With that, Holsapple and her grandson were forced out the door. The baby got sicker into the night and the following morning, Holsapple and her daughter thought the baby had stopped breathing. They rushed the baby to his pediatrician and discovered he had a fever of 105 degrees and was as Holsapple says, “a very sick little boy.” 

“His pediatrician was shocked St. Barnabas hadn’t treated him and immediately put the baby on a strong round of antibiotics.” 

34-year-old Jessica Rocchio had a similar experience with St. Barnabas staff and their nonchalant attitudes towards their patients when her 87-year-old father-in-law was taken to the hospital by ambulance after he fell at his nursing home. 

For eight hours, Rocchio was panic stricken because St.

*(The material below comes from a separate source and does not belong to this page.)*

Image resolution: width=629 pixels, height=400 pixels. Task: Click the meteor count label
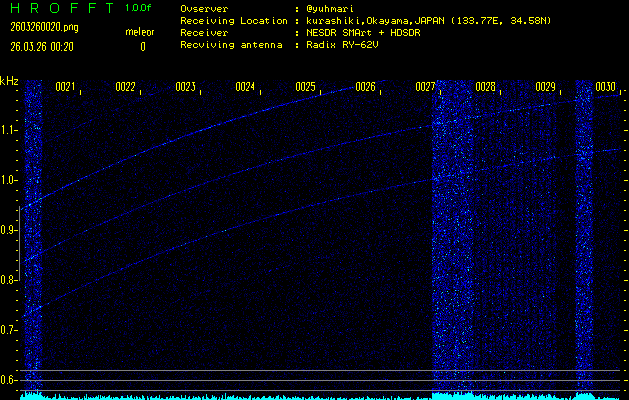point(140,32)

Barnabas insisted no patient with his name and birthdate was under their care. 

“I spoke with several dismissive staff – nurses I think – over the phone,” says Rocchio. “Finally I got a helpful person, after being on hold for about half an hour. She told me that they had never heard of my father-in-law.”

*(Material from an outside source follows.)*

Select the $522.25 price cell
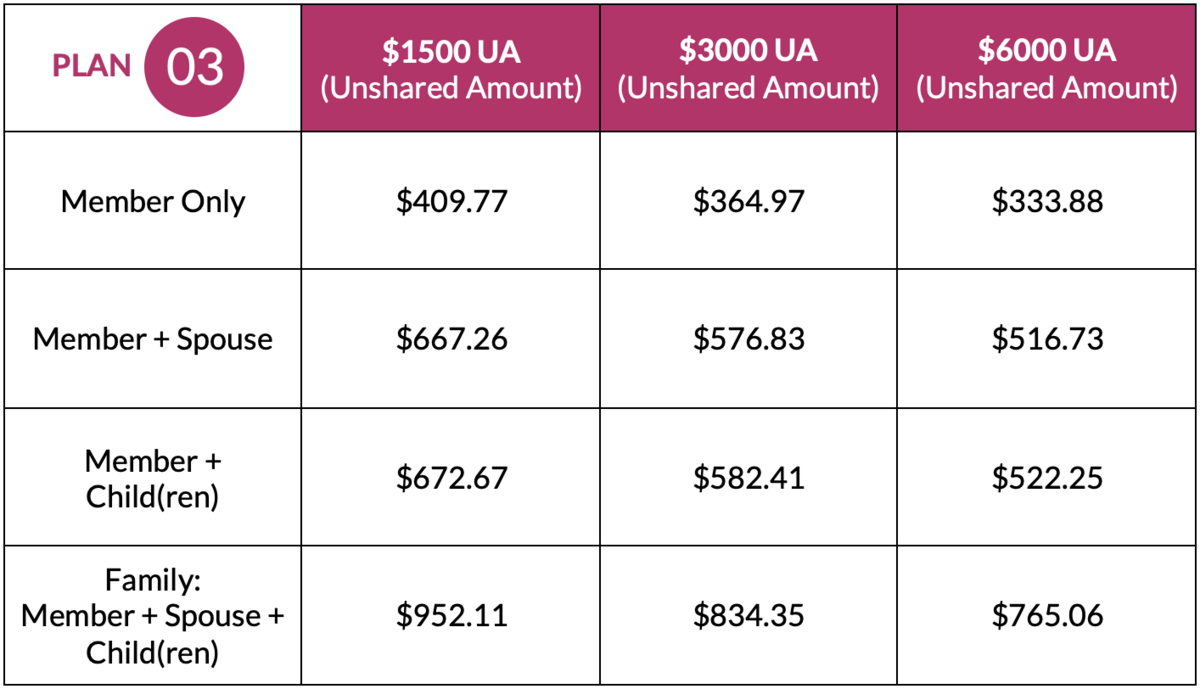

What ensued was an eight-hour panic for Rocchio as she tried to locate her father-in-law. She called multiple area hospitals wondering if maybe the nursing home had made a mistake in telling her that her father-in-law was taken to St. Barnabas to no avail. 

Rocchio was about to call 911 with a Silver Alert when she decided to call St. Barnabas one more time. “Some rude woman named Carol” in the St. Barnabas trauma area located her father in law under the name “Trauma Thomas.”  

Unbeknownst to Rocchio, the St. Barnabas Emergency Room code names trauma patients with the word “Trauma” followed by a random second name.  

“Their policy of creating ‘trauma names’ for patients seems counterintuitive,” says Rocchio. “My father-in-law came in there with a hospital ID already on his wrist, so they knew his name. They just code trauma patients as ‘Trauma Thomas’ for example, to push them to the head of the line for treatment - but this seems like a good way to end up in potter's field if you die under that name. Not to mention the impossibility of family locating their loved one. No one I spoke to volunteered that he might be under a trauma name, until the last staff member I spoke with.” 

Dr. Cullen Hagerty, Emergency Physician and Residency Director at the Health Partners and Regions Hospital System of Minnesota, has been asked as an independent part to review patient care practices at St. Barnabas multiple times.  

“Doctors mess up,” says Hagerty. “Everyone is human and they see a lot of people. But what is going on at St. Barnabas is more than just human error.” 

According to Hagerty, the problems start with St. Barnabas’s triage method which primarily consists of a wait your turn in the order you came in system no matter how severe your injury or ailment.  

“It shouldn’t matter if I go to the E.R. right now with hip pain and it’s pretty minor and I’ve been waiting for two hours but then someone shows up with chest pain and its serious and that person is rushed back,” says Hagerty. “But St. Barnabas consistently triages on a first come first serve basis.” 

When reached for comment, the St. Barnabas leadership team declined. 

According to Alan Sager, Director of the Health Reform Program at the Boston University School of Public Health, St. Barnabas has a history of providing patients with substandard and dangerous care ever since the 1980s when the hospital nearly went bankrupt from taking too many long-term patients without insurance.  

"Accidents of location and power determine how much money a hospital makes," says Sager. "Smaller and midsize hospitals – especially those located in low-income neighborhoods – are much more likely to close. St. Barnabas knows that and their operating practices are designed to make as much money as possible by pushing through as many patients as possible without regard to the standard of care their patients receive.”